Combined with a session cache:

curl --tls-earlydata --ssl-sessions tls-cache.txt https://example.com

When this flag is active, curl will attempt to use a saved TLS session ticket (if one exists in its cache) to send the request headers immediately. If the server accepts the early data, the response returns much faster. If the server rejects it (which is a standard security fallback), curl will automatically retry the request using a normal handshake, so there is no risk of the connection failing entirely because you used the flag.

Security and idempotency

Because 0-RTT data is sent before the full handshake is finalized, it is technically vulnerable to replay attacks. An attacker could capture the early data packet and resend it to the server. For this reason, curl (and most responsible clients) should only use early data for idempotent requests—those that do not change state on the server, like GET or HEAD. You should avoid using --tls-earlydata with POST or DELETE requests unless you are absolutely certain the server has specific protections (like unique tokens or strict replay windows) in place.

Session tracking

While TLS 1.3 session reuse and early data provide significant performance benefits, it introduces a notable privacy trade-off: it allows a server to track a client across different connections. This tracking occurs because 0-RTT with curl relies on Session Tickets that the server issues to the client during its initial handshake. When curl returns and attempts to continue a previous session, it presents this specific ticket to the server to prove it has a previous relationship. Because this ticket is unique to that specific session, the server can instantly correlate the new connection with the previous one, effectively functioning as a transport-layer tracking cookie.

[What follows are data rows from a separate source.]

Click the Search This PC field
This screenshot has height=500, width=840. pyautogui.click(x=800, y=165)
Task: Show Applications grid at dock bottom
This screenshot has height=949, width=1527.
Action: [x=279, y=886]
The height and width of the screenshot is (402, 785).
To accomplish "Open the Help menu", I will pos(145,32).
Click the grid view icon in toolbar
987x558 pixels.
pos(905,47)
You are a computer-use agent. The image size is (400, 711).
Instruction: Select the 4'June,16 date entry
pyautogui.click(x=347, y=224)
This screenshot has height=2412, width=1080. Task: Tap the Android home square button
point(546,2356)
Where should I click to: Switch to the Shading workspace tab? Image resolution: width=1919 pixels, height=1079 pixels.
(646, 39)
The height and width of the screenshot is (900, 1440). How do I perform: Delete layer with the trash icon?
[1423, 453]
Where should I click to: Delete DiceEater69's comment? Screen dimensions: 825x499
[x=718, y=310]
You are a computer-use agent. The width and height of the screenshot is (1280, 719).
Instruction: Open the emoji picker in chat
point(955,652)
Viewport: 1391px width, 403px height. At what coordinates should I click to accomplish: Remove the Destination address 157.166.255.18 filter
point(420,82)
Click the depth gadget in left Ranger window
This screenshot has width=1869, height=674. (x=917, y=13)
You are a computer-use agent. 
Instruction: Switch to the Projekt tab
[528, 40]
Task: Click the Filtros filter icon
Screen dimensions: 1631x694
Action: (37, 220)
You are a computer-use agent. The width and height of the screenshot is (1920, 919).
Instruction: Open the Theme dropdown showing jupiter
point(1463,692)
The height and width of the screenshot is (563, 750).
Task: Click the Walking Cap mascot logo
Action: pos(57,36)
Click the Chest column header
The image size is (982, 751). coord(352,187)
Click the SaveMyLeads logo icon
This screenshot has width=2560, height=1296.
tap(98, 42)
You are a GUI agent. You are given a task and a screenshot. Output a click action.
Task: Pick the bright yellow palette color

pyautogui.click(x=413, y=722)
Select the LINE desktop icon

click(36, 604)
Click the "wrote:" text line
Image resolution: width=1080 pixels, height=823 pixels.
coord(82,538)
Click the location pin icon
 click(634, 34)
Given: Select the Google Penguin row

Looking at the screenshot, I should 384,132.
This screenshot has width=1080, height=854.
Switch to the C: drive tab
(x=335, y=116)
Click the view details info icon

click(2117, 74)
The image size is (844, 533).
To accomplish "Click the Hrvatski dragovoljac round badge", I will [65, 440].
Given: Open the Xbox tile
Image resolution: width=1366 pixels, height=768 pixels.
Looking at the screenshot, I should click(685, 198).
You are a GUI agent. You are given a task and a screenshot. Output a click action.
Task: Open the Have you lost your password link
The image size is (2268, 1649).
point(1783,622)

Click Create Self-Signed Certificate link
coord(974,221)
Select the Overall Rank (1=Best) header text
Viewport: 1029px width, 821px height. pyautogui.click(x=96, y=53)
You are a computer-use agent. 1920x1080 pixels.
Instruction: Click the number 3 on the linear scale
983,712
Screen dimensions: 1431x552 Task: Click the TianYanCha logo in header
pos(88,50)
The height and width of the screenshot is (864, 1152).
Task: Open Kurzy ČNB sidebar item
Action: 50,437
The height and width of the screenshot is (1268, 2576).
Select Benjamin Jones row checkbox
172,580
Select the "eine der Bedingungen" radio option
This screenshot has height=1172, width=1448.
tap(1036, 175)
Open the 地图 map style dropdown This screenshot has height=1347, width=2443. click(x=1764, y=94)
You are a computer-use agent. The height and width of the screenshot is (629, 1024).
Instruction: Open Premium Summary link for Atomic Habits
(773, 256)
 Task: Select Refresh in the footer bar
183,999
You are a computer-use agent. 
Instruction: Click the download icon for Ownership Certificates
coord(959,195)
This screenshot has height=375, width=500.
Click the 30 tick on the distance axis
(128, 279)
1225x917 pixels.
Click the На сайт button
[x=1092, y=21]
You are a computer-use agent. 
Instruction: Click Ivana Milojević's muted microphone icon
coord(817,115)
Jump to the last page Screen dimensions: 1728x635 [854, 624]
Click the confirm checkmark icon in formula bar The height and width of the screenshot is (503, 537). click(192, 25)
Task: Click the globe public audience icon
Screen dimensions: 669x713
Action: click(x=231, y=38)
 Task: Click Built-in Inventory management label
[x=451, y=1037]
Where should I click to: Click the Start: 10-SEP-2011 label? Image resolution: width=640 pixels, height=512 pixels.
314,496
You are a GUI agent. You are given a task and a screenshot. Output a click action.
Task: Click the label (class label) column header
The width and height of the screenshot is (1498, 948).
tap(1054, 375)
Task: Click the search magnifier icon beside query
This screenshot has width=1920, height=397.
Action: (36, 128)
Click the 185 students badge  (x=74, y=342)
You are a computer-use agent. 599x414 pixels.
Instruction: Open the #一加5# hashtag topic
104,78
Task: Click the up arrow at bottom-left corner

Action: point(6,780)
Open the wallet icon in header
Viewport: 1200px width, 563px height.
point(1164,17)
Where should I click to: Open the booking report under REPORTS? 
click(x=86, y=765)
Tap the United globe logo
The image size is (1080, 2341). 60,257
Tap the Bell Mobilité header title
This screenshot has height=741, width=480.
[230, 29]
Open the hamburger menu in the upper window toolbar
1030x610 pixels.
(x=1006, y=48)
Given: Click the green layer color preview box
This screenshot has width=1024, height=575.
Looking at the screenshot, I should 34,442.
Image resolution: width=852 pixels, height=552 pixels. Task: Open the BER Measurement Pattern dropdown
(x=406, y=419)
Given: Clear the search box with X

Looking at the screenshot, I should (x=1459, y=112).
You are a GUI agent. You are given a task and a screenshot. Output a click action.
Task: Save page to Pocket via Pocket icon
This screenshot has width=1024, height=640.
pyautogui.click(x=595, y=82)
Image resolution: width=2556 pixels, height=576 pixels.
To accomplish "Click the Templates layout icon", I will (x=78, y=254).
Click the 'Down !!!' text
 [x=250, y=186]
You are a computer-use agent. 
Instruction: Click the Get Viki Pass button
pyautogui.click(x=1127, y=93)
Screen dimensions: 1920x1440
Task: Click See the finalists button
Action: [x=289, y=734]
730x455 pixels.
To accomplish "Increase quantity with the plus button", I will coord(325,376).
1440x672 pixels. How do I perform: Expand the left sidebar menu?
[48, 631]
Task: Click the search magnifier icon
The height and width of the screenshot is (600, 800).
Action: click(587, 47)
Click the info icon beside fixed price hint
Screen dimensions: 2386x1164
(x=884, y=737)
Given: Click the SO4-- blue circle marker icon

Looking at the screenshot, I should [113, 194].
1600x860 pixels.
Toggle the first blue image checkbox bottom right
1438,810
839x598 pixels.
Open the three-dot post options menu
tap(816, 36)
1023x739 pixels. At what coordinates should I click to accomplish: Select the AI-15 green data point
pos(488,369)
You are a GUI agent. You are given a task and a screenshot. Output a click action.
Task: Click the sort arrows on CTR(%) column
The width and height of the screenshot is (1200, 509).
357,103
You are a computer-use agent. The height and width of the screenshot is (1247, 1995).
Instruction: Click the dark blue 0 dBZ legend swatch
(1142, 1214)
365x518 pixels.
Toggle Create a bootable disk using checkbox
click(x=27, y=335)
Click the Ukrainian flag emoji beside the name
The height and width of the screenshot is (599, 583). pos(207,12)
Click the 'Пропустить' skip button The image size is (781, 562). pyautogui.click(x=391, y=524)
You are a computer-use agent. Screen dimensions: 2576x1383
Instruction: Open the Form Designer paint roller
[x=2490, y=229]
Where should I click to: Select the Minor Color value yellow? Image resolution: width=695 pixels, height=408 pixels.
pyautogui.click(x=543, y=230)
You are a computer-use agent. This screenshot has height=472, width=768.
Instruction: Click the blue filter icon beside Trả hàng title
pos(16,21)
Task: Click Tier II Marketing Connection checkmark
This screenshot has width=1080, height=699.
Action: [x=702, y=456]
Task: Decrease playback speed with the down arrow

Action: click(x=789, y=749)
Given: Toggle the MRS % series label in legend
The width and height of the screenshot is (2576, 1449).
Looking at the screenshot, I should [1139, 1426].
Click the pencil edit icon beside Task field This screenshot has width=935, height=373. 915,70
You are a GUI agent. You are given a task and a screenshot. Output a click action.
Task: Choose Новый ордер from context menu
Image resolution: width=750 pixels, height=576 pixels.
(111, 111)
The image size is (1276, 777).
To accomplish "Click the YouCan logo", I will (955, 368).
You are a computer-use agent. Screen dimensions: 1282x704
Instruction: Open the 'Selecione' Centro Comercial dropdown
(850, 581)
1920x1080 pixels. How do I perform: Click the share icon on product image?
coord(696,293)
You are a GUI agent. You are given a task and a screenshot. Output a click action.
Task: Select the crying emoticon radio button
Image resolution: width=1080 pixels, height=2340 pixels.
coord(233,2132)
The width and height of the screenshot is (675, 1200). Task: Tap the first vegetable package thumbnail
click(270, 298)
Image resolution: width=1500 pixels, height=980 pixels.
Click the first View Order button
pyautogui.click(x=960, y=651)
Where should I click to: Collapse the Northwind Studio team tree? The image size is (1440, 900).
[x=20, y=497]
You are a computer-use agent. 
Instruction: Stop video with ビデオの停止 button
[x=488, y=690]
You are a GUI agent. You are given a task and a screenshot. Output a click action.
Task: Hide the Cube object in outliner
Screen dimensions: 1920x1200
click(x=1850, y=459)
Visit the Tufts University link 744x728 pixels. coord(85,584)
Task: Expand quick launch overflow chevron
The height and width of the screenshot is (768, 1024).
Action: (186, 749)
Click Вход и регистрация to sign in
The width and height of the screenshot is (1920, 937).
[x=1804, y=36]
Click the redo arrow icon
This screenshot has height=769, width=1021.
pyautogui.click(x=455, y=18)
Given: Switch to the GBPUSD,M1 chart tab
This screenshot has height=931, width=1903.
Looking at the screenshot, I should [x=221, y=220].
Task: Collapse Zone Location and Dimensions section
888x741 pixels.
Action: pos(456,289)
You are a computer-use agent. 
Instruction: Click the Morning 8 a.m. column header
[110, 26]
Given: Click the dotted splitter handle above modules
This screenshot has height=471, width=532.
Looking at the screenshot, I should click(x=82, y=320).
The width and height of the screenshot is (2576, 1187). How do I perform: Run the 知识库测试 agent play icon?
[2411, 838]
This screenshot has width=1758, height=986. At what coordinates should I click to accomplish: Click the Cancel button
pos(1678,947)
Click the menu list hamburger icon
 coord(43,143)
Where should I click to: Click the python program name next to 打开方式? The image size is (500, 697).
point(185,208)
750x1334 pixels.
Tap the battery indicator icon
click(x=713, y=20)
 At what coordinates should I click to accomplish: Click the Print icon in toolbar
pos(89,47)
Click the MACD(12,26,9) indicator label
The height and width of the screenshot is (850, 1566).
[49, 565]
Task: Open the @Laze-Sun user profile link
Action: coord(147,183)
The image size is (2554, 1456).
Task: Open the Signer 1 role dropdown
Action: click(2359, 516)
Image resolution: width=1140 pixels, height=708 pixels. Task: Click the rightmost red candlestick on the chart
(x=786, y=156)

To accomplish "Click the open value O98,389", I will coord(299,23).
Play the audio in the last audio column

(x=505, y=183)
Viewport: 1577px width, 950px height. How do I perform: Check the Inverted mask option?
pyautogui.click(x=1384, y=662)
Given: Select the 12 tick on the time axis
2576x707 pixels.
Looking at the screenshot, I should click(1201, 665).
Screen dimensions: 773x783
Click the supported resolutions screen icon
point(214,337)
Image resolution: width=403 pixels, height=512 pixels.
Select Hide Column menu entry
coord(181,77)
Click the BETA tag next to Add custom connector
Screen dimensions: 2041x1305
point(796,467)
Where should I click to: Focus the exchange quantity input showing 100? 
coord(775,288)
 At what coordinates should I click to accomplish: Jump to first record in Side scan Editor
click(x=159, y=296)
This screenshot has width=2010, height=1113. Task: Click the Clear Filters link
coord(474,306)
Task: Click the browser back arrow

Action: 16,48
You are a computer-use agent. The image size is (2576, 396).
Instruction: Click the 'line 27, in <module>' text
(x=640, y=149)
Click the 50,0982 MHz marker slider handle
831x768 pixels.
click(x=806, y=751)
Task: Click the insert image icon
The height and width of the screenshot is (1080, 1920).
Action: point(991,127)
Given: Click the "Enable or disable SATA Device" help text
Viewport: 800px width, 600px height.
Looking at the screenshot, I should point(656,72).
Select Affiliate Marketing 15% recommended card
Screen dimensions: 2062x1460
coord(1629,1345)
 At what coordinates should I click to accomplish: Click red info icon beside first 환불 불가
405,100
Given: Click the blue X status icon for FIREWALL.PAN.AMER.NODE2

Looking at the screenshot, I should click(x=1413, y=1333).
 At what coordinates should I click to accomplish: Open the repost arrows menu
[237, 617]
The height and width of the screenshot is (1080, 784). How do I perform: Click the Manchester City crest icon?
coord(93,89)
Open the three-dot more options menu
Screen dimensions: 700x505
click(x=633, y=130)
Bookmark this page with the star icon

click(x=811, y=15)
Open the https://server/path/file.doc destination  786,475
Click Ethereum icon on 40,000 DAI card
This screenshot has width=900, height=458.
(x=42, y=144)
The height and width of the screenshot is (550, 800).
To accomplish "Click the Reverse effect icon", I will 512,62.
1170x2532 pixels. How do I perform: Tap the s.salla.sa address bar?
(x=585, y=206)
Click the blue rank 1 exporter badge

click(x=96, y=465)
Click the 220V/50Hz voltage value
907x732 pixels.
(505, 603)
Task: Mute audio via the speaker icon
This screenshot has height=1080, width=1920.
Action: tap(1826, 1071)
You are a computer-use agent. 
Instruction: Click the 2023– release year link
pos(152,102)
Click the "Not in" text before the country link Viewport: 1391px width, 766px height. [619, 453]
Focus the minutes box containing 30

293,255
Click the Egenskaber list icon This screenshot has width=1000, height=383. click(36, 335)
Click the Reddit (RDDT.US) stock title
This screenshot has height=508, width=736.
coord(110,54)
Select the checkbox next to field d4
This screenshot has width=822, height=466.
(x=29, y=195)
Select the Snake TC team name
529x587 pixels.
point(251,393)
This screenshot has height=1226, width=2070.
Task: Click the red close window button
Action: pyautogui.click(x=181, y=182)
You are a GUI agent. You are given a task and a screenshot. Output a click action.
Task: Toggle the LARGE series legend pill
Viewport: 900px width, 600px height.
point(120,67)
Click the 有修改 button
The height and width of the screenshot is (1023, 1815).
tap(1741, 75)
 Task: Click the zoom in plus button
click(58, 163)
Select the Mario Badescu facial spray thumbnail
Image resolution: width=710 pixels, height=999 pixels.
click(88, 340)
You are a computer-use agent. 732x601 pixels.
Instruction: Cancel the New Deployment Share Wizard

This tracking mechanism is particularly powerful because it happens before any application-layer data—such as HTTP cookies or login credentials—is even processed. Even if the curl command line otherwise does not use cookies or similar, if the underlying TLS implementation maintains a session cache and sends an early data ticket, the server can identify the returning client. To mitigate this, privacy-focused clients often "partition" these session tickets so they cannot be used to track users across different websites, or they may disable 0-RTT entirely when high levels of anonymity are required.

Requirements

To see the benefits of --tls-earlydata, several stars must align:

  • TLS 1.3: The server and client must both support and negotiate TLS 1.3.

  • Session Resumption: You typically need to be using a session cache or have a previous connection in the same curl process so curl has a session ticket to "resume."

  • Library Support: Your curl build must be linked against a TLS library that supports 0-RTT, such as OpenSSL, BoringSSL, or wolfSSL. You can verify your version’s capabilities by checking curl -V for the EarlyData feature.